Input for this task below:
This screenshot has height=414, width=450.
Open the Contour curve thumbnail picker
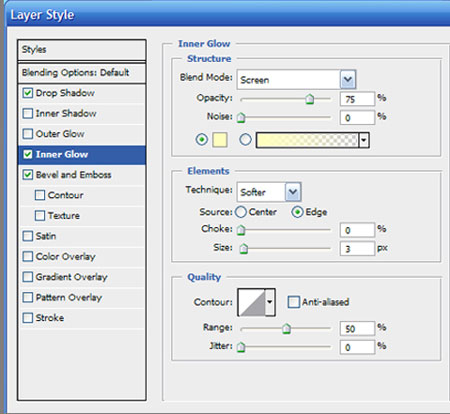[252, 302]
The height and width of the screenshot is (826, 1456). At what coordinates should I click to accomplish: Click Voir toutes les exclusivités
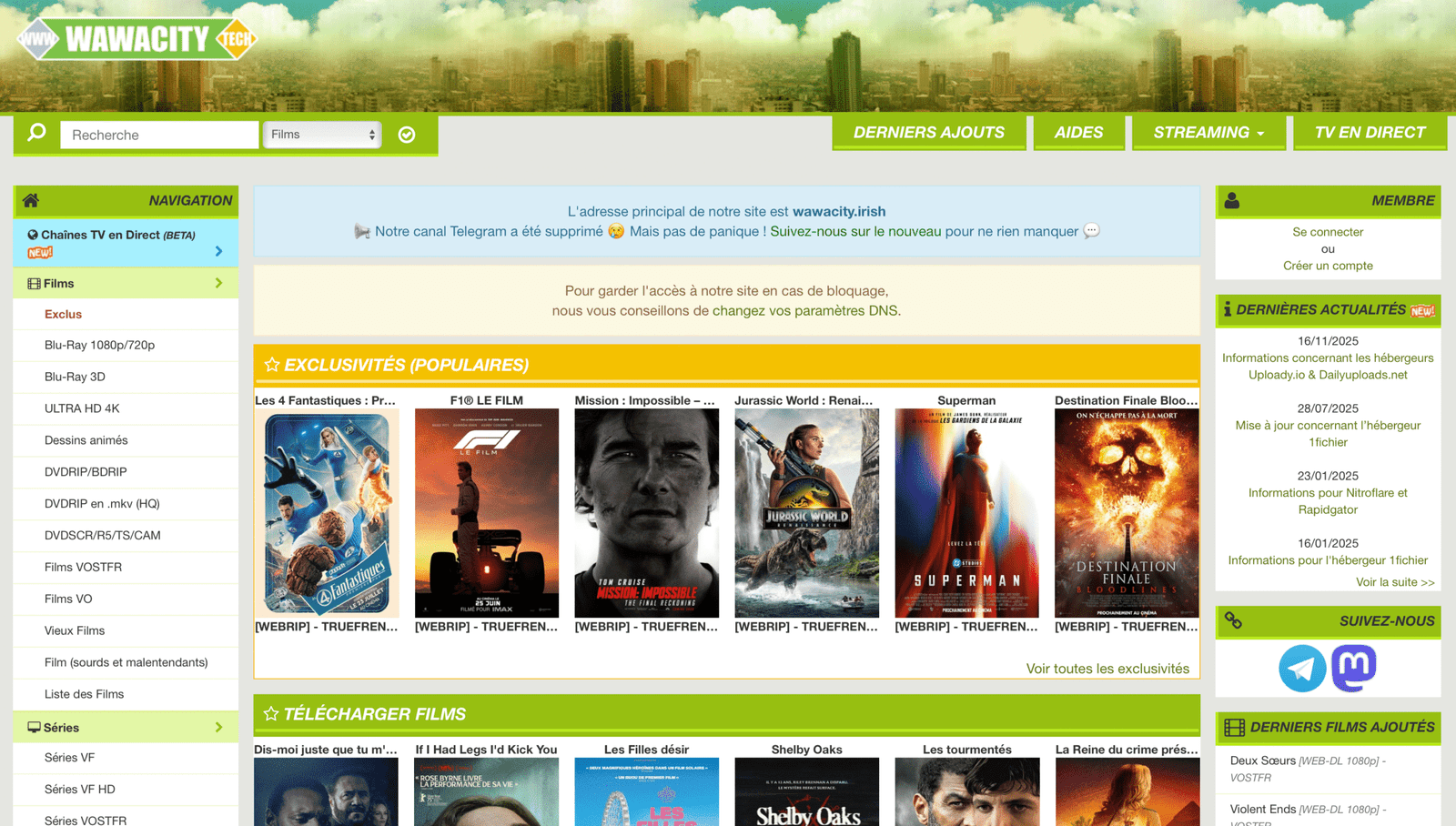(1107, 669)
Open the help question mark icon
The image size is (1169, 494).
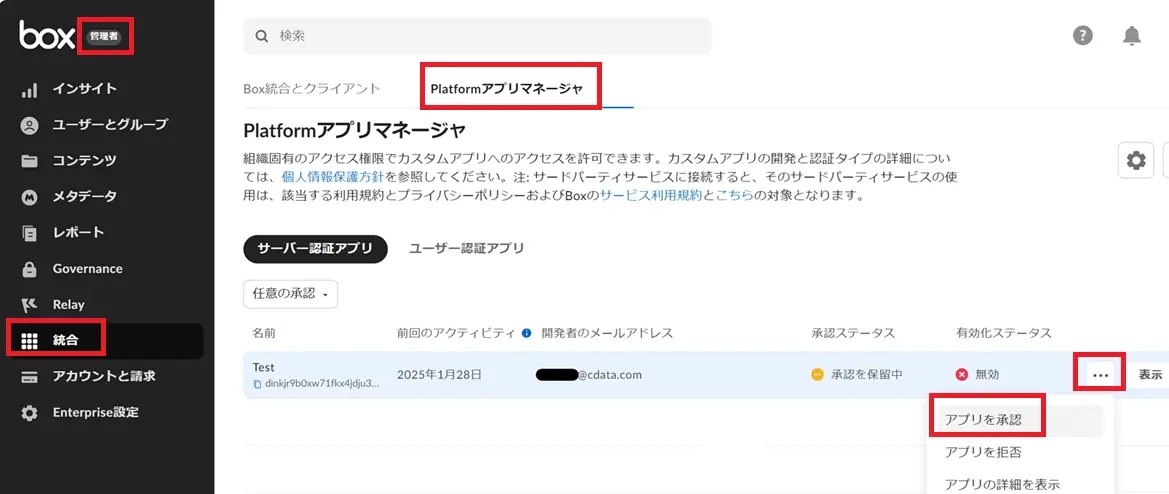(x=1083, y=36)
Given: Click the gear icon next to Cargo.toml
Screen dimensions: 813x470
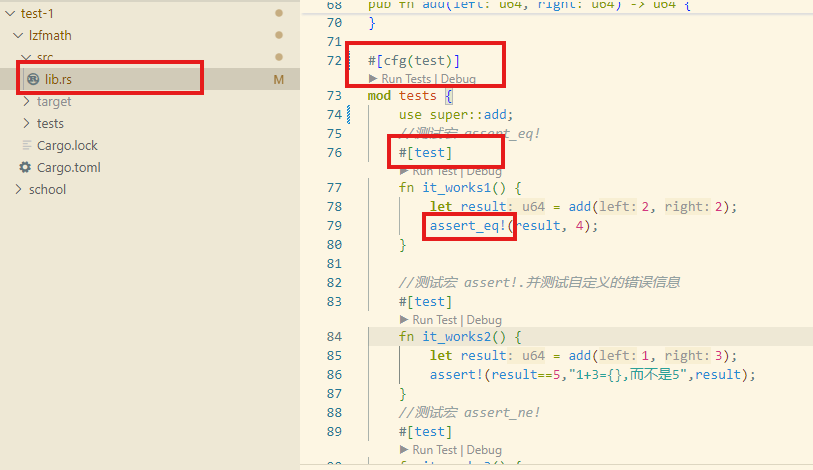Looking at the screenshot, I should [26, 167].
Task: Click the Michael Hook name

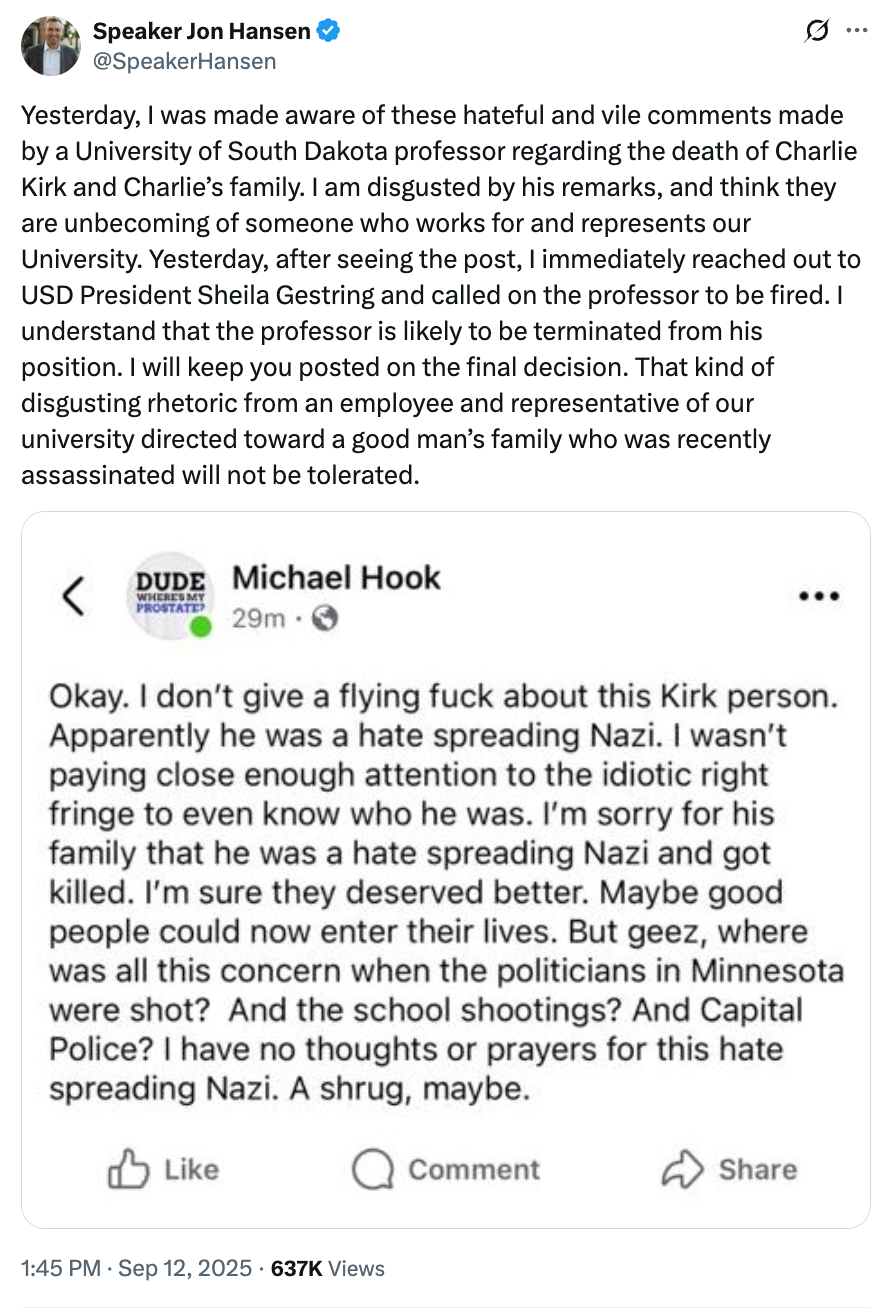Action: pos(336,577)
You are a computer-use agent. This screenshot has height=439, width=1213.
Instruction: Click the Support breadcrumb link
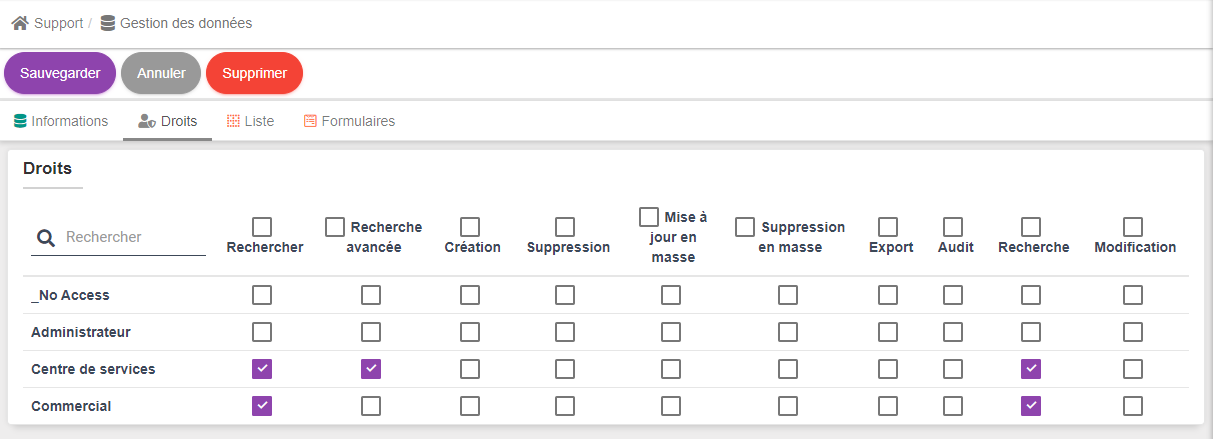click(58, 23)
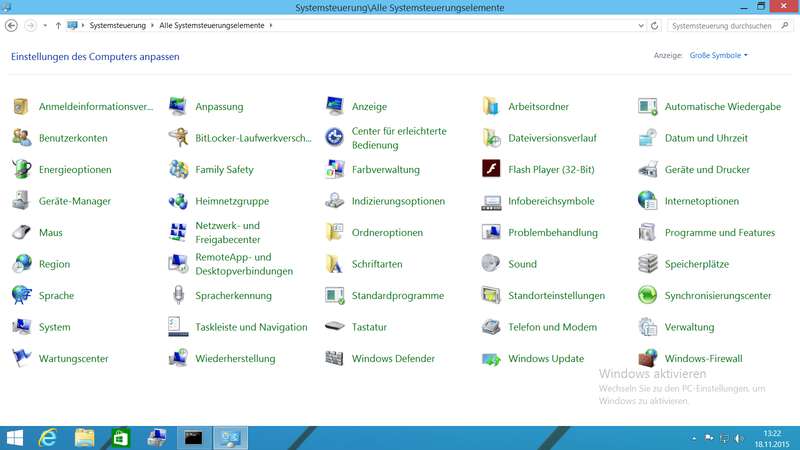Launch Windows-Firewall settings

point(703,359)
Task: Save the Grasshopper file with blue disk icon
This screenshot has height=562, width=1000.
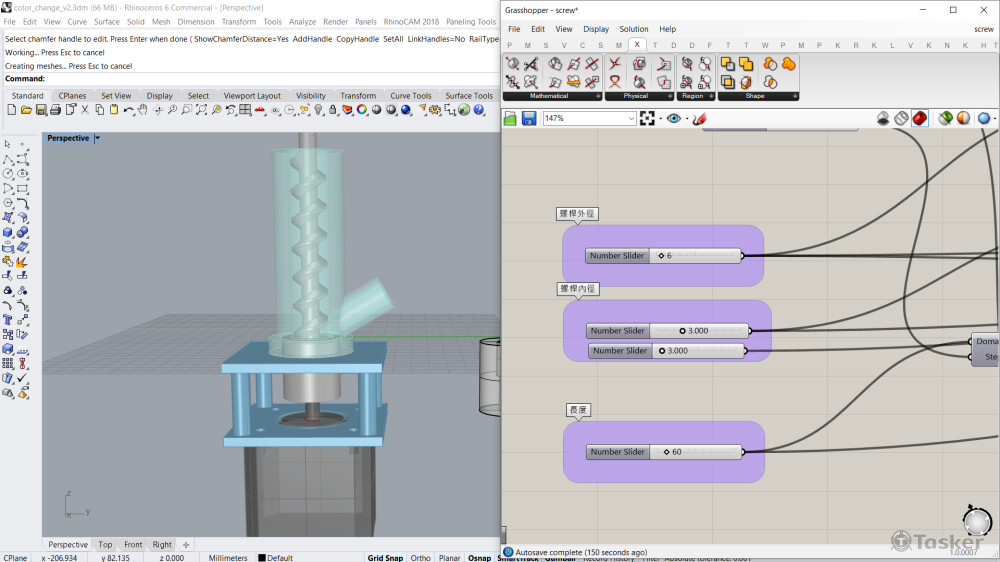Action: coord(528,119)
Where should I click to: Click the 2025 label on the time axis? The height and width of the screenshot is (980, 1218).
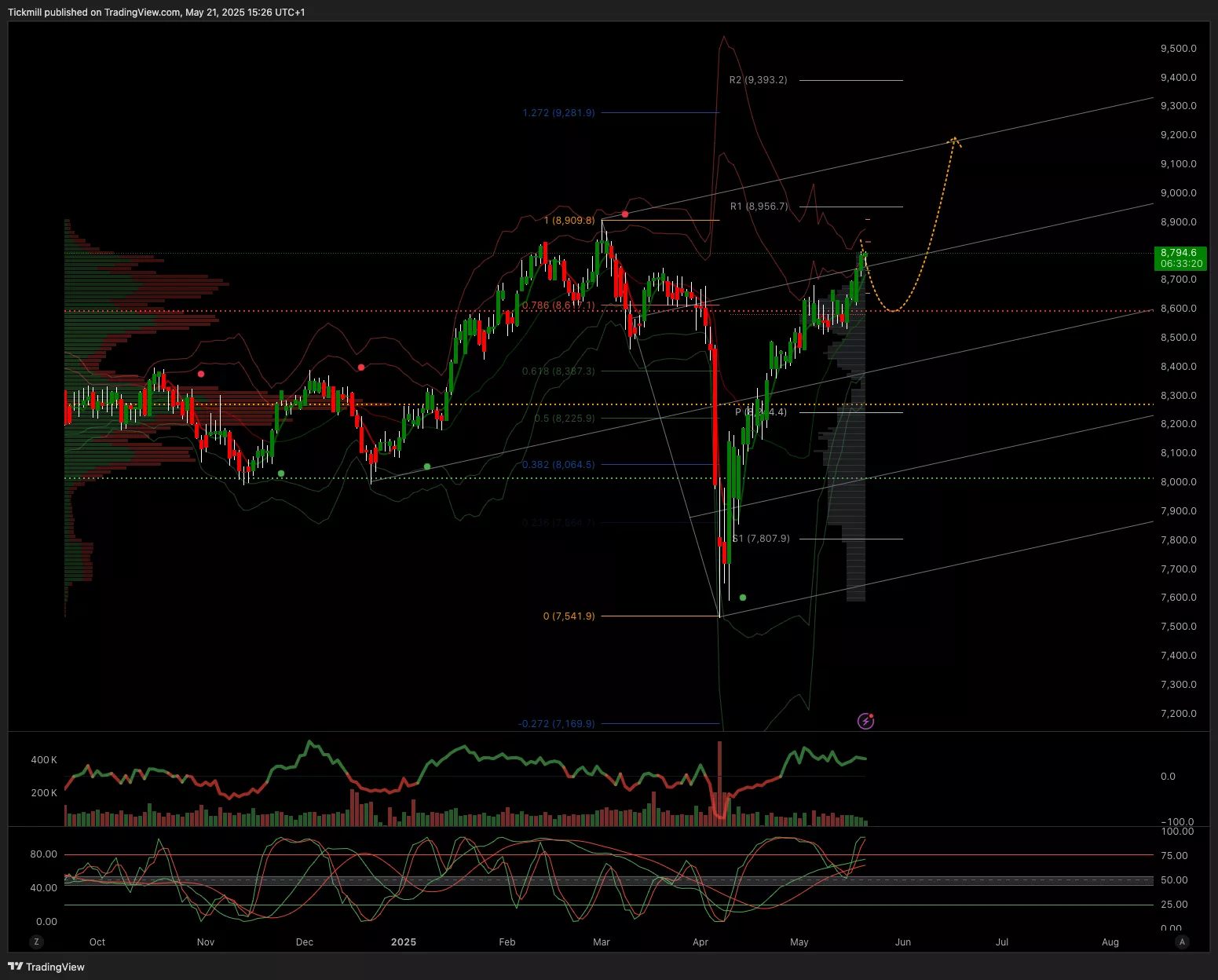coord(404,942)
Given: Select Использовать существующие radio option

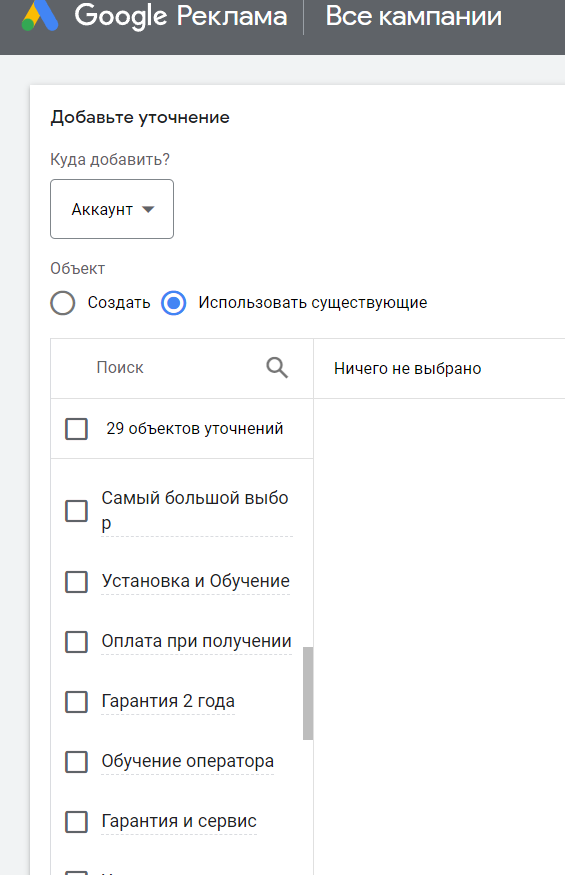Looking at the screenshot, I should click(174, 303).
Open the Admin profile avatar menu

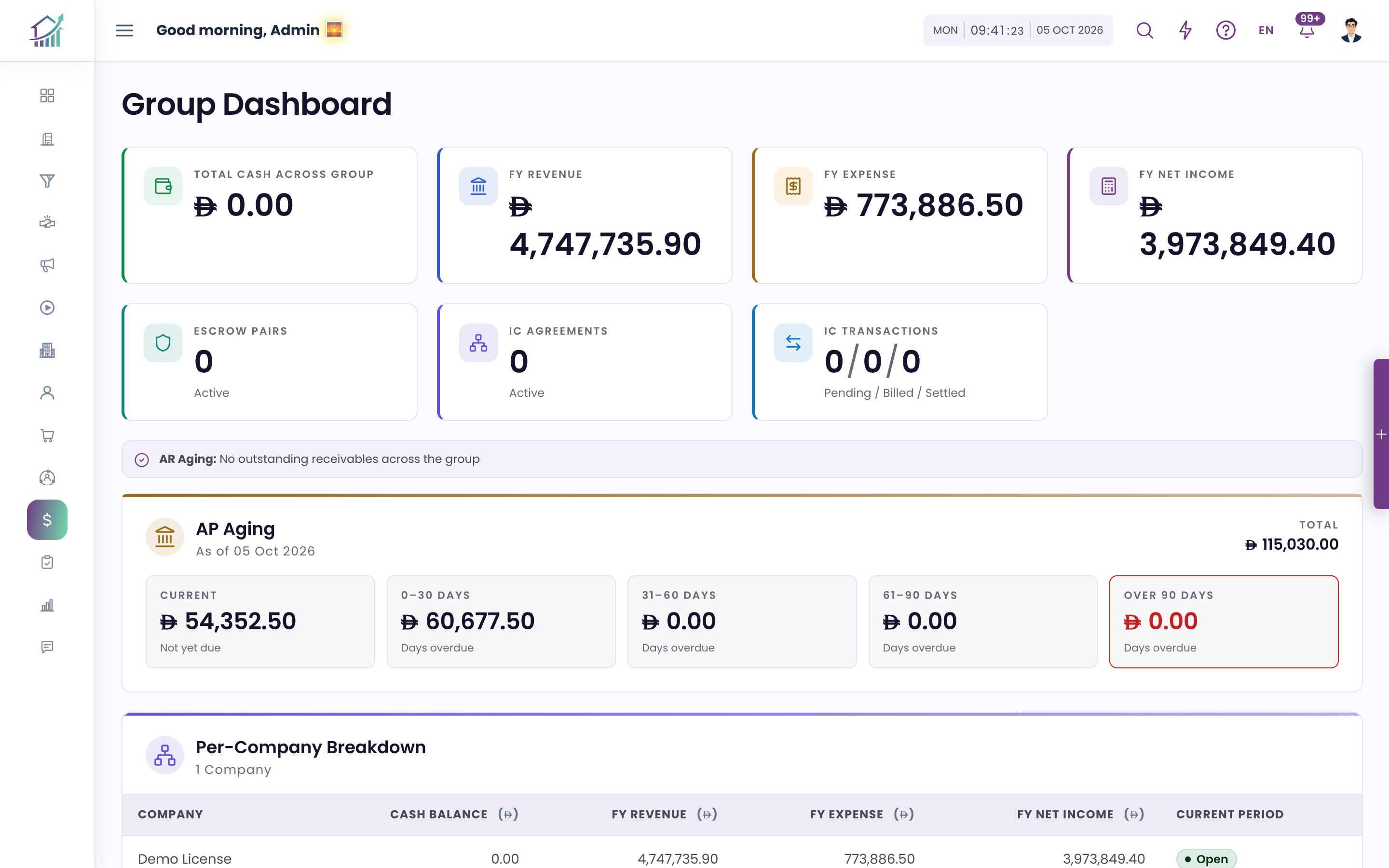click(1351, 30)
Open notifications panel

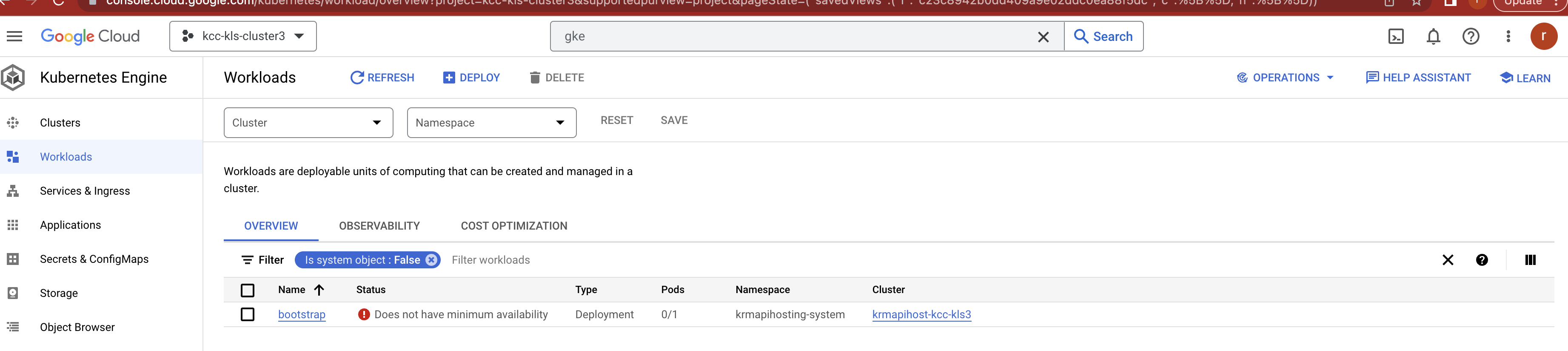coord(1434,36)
End of Input for this task.
## Task prompt:
The word "icon": say how many lines of the records hold it, and give nothing but the number.

## The completed task:
3